The current ecological crisis threatens nature’s life-support system through land degradation, biodiversity loss, acidification of oceans and water scarcity.Yet the dominant discourse remains centred around ‘climate change’ and emission reduction. However, “declines in nature and biodiversity at current trajectories will undermine progress toward 35 out of 44 of the targets of SDGs related to poverty, hunger, health, water, cities, climate, oceans and land” (UNEP).

Saying the crisis is ‘human made’ conceals the central role of the capitalist profit-driven production system, which exploits workers and nature alike. Workers across the world fight against their own exploitation and the exploitation nature, including extractivism, land grabbing, deforestation, water pollution, and oil pipelines; they are developing just transition plans and demanding decent work, thereby creating alternative solutions to the ecological crisis.
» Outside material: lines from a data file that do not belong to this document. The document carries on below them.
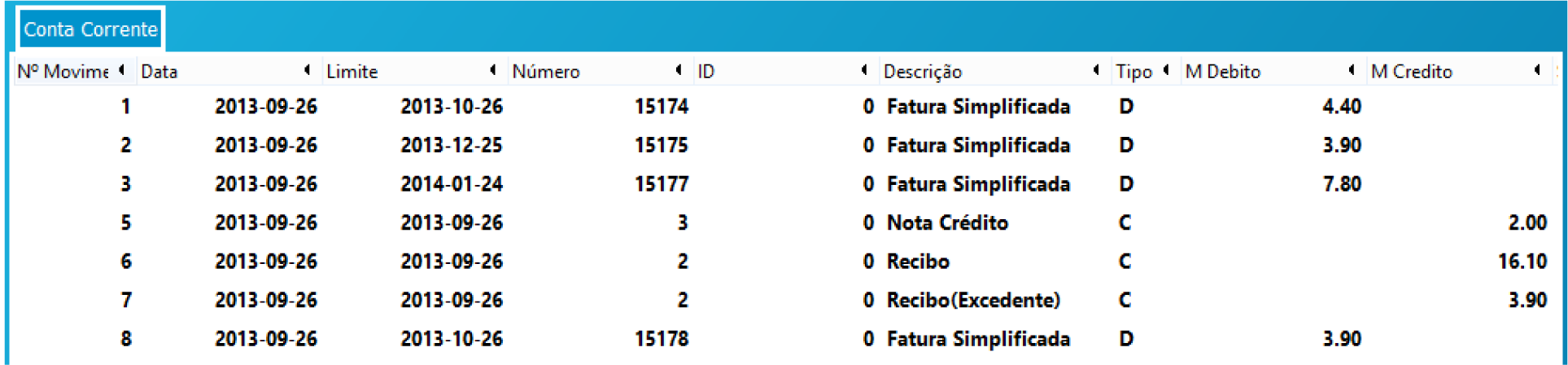The image size is (1568, 365).
Task: Open the Nº Movimento column filter arrow
Action: click(x=121, y=70)
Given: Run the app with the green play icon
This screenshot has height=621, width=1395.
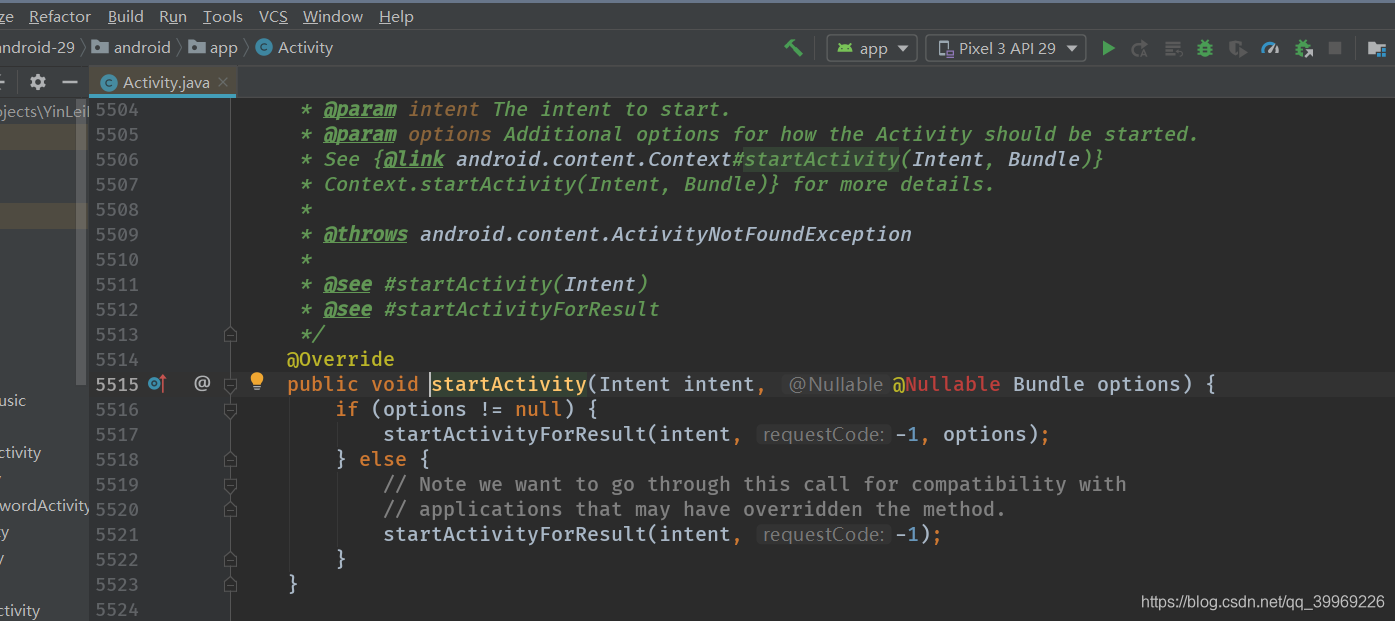Looking at the screenshot, I should coord(1108,47).
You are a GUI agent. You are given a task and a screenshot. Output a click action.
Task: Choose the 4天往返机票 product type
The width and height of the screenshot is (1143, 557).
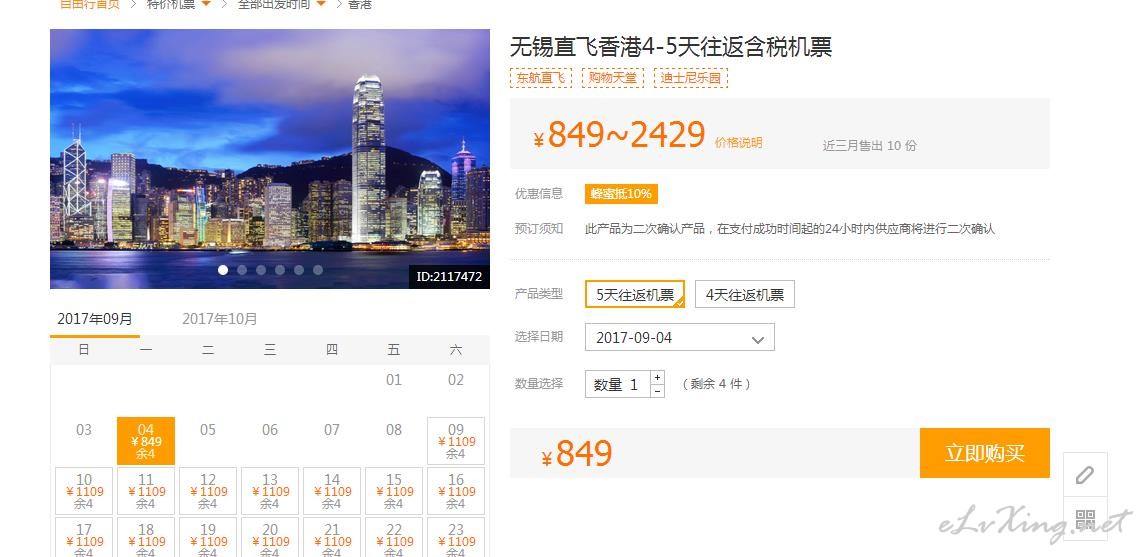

Besides job blackmail, state repression, and emissions reduction policies that ignore social justice, today's labour environmentalisms also face internal dilemmas. They must reckon with the effects of work on nature as a life-support system, whether to support ‘their own’ industry from external competition, or develop international solidarity, whether they buy the idea that only perpetual economic growth can guarantee a good life for all, or redefine concepts of a good life.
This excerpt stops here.